Background information
- Origin: Nashville, Tennessee, U.S.
- Genres: Alternative rock; post-grunge; hard rock; post-hardcore (early); emo (early);
- Years active: 2005–2015; 2018–present;
- Labels: Silent Majority Group; Thermal; Imagen; Independent Label Group;
- Members: Kenneth Nixon; Jonathan Stoye; Nic Brooks;
- Past members: Brandon Wootten; Chris Vest; Tim Huskinson; Luke McDuffee; Ryan Belcher; Shad Teems;
- Website: framinghanley.com

= Framing Hanley =

American rock band

Framing Hanley is an American rock band formed in Nashville, Tennessee in 2005. They released their first studio album in August 2007, titled The Moment.

Their sound has been described as "emo-tinged modern rock" by AllMusic.

== History ==
=== Formation and The Moment (2005–2009) ===
Lead singer & songwriter Kenneth Nixon, guitarists Tim Huskinson and Brandon Wooten, bassist Luke McDuffee and drummer Chris Vest came together to form Framing Hanley and quickly gained a large following in Nashville. First formed in 2005 (Under the name Embers Fade), the band posted some demos of their songs on the band's Myspace page. During this time, they played a style that was described as "a blend of post-grunge and stylish hard hard rock" by AllMusic. In November 2006, these demos were discovered by Brett Hestla, former Creed bassist and frontman of Dark New Day. Hestla helped the young Nashville based quintet record a 2-song demo in his Florida studio which he showed to Jeff Hanson (Creed, Sevendust, Paramore) and his record label Silent Majority Group. In an interview with HitQuarters Hanson said he "flipped out" when he heard the song "Hear Me Now" and decided immediately he wanted to sign them. The following day he went to see the band play in Nashville and claims that in his rush to secure the band's signatures he wrote up their deal on a napkin. Hanson became not only their label boss but also their manager, says the band.

In June 2008, Tim left the band due to recurring back problems and to pursue other endeavors in his life. He was replaced by a friend of the band, guitarist Ryan Belcher. This was originally a temporary arrangement but Ryan soon became a permanent member of the band.
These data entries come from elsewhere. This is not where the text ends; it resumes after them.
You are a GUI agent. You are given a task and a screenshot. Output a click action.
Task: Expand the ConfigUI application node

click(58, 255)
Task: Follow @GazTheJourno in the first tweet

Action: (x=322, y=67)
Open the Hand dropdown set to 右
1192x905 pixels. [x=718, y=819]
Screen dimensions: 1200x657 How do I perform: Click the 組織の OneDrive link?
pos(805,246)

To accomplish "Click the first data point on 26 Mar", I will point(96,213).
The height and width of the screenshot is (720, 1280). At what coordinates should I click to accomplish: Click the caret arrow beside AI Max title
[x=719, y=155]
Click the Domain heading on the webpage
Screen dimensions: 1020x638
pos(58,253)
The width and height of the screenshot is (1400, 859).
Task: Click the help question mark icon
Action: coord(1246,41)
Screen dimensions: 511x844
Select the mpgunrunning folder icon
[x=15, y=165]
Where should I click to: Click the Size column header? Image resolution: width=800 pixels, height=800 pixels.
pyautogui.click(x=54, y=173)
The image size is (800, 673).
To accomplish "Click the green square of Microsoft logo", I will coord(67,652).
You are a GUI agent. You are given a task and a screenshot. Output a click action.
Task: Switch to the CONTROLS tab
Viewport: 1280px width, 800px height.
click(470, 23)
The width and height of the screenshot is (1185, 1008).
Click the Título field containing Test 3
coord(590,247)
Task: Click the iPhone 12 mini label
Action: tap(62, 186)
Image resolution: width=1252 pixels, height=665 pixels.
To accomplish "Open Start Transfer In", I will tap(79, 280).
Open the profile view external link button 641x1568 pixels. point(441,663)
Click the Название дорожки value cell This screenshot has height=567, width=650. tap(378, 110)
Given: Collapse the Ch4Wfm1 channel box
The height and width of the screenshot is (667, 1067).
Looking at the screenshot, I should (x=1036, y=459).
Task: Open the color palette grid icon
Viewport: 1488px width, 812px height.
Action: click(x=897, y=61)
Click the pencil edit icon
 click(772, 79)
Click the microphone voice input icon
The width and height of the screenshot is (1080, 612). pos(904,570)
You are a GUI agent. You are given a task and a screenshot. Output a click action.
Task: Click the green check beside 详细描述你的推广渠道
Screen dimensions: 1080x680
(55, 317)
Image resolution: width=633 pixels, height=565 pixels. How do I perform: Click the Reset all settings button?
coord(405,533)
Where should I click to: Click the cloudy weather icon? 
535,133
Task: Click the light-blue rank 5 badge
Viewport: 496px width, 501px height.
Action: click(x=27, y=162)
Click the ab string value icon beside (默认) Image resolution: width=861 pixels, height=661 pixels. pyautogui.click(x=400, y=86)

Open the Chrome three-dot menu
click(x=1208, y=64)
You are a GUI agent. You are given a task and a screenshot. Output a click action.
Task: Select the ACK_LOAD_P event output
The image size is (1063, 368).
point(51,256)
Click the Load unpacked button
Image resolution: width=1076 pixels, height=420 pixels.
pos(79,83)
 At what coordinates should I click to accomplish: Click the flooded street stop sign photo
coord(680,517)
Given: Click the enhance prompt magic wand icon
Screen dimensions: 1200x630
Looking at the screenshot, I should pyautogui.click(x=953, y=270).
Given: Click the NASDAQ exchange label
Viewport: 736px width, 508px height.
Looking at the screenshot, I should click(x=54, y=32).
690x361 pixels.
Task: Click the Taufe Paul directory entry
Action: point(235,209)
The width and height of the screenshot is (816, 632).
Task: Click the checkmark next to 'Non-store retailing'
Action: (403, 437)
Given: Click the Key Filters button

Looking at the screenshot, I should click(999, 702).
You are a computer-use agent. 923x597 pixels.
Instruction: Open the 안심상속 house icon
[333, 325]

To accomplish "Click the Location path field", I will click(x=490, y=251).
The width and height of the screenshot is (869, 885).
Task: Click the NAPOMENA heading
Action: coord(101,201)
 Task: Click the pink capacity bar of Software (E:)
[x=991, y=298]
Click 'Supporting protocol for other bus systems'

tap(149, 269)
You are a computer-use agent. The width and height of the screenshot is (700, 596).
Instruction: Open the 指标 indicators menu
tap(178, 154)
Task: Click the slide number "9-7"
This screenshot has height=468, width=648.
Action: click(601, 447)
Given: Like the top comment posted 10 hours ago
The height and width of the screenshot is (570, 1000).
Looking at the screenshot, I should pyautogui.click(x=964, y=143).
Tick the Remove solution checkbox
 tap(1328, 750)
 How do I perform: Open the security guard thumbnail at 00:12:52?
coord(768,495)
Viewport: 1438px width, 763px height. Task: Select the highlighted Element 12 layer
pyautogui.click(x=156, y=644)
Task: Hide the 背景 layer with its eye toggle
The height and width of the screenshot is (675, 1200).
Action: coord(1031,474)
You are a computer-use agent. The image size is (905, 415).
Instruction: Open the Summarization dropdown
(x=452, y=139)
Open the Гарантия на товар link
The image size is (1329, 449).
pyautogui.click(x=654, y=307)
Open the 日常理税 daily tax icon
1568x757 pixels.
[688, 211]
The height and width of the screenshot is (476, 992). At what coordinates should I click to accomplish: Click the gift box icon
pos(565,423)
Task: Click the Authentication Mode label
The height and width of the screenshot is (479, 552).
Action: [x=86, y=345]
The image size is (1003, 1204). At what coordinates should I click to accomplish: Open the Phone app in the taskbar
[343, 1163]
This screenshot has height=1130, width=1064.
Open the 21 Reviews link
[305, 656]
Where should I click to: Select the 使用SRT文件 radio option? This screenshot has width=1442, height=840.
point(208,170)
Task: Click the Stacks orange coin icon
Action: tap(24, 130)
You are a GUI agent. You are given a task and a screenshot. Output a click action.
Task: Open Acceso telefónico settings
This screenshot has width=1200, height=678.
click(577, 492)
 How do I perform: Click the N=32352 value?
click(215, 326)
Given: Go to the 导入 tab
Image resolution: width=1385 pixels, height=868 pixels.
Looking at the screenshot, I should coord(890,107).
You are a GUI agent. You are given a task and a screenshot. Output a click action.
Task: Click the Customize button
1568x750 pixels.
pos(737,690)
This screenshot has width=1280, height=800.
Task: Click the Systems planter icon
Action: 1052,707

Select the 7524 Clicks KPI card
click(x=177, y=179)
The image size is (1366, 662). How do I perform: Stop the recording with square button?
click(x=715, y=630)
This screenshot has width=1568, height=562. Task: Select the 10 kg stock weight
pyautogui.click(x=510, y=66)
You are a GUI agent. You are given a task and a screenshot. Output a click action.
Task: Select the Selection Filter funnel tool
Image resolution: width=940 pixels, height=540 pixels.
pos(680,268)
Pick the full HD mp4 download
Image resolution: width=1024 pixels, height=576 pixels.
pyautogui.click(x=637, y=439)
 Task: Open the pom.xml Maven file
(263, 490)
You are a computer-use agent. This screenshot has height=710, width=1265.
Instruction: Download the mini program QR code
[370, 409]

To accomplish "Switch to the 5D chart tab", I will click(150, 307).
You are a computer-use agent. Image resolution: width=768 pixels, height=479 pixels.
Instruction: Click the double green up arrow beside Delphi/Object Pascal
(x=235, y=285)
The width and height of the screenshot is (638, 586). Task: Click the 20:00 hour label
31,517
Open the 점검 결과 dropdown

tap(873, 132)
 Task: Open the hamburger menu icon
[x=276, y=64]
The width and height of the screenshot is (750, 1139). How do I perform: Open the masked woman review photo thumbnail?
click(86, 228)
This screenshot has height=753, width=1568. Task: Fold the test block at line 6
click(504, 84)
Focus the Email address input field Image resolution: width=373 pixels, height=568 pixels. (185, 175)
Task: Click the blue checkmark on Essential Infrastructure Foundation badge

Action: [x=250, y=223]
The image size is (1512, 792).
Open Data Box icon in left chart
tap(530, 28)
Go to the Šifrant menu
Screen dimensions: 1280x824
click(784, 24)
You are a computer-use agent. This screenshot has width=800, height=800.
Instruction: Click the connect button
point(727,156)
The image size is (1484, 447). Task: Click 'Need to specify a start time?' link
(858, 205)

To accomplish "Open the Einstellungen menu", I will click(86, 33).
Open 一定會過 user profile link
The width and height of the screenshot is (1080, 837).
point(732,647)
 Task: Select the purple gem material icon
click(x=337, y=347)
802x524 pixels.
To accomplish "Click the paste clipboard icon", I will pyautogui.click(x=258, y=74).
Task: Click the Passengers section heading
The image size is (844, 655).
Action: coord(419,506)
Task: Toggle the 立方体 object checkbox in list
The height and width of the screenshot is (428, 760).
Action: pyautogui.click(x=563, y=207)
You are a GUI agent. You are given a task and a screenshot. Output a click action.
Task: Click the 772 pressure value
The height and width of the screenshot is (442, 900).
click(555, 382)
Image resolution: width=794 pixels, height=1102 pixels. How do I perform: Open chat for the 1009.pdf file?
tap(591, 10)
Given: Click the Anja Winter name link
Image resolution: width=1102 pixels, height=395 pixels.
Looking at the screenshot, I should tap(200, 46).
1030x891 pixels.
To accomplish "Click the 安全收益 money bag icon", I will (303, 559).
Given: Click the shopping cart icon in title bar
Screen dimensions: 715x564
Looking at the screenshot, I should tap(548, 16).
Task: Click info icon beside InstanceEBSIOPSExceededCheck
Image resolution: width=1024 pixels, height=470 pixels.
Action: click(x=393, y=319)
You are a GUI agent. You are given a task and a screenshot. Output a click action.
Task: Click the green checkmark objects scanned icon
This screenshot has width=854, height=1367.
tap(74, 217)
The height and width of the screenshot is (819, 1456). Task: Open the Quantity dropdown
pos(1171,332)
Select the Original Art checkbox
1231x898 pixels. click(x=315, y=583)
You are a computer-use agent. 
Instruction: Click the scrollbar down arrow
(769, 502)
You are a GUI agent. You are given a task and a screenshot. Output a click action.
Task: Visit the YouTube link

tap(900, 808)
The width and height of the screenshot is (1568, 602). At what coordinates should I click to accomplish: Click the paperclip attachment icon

=== A Promise to Burn (2009–2011) ===
In early November 2009, Framing Hanley entered the studio to start working on the sophomore record, A Promise to Burn. In an interview with alternativeaddiction.com, lead singer Kenneth Nixon stated that "The album tells a story that a lot of us have been through, where you have to have everything taken away from you before you can be humbled and know how lucky you are, it's sad that it's like that, but it's true in a lot of people's cases." Nixon says the band has a lot to prove with the new album, foremost that the band is more than just 'that rock band that covered Lil Wayne's song "Lollipop". "Three years later when one song that they are remembering you for is a cover song, it kinda leaves a bad taste in your mouth", said Nixon. "That song did a lot of things for our band, but it was really just something that we were doing for fun." Nixon says the band was discouraged when the band re-released their debut single "Hear Me Now" following the success of "Lollipop" and saw very little response. "It leaves us with something to prove on this record. We are not just a band that covers songs, we want to prove we are a band that writes rock songs that we care about, and that is what we did with this record", says the band.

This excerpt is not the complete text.